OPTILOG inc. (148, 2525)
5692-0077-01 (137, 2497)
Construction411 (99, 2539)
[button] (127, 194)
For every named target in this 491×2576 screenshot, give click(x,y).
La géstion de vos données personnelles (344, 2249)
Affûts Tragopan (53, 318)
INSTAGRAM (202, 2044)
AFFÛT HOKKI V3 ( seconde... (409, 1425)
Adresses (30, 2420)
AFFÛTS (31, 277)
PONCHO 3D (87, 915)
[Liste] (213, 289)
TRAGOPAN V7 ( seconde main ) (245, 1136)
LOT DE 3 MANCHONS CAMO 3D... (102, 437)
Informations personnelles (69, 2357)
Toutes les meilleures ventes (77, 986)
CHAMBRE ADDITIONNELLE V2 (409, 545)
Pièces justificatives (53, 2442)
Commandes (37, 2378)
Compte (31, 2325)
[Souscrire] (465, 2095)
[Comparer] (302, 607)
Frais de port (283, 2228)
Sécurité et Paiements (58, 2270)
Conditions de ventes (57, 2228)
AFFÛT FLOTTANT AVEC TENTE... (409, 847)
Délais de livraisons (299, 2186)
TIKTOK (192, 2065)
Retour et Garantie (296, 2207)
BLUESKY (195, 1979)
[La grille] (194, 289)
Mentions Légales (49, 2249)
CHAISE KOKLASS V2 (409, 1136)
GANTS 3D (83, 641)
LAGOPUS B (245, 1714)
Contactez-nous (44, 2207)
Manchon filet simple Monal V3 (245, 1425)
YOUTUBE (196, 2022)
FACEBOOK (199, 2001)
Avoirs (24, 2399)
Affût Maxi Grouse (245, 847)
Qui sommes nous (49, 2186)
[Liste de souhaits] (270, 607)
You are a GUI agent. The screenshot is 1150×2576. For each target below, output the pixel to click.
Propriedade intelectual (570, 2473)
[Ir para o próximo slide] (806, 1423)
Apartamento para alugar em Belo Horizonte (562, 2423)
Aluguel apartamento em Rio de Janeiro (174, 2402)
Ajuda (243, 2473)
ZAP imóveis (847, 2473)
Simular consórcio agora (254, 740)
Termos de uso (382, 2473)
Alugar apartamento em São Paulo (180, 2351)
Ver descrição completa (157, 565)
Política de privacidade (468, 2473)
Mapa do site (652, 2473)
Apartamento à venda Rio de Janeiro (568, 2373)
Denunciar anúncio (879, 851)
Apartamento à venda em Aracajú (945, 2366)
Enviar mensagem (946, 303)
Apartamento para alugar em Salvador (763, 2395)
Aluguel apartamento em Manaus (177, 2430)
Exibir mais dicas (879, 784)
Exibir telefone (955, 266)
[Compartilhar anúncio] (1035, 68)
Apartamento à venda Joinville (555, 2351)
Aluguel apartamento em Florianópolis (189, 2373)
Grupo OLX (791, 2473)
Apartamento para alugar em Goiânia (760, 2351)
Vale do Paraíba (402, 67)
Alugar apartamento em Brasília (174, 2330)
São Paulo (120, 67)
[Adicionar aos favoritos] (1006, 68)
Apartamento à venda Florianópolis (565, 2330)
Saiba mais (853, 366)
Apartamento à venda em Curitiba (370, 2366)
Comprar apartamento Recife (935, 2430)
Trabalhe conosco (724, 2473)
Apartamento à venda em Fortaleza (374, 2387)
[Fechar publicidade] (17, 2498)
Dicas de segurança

> _BRIEF_
The answer must be every line of the records above that holds the word "target".

> _OUTPUT_
For every named target in this 491×2576 screenshot, give click(x,y).
You are a GUI agent. The screenshot is 1150×2576. For each target below, output the pixel to click.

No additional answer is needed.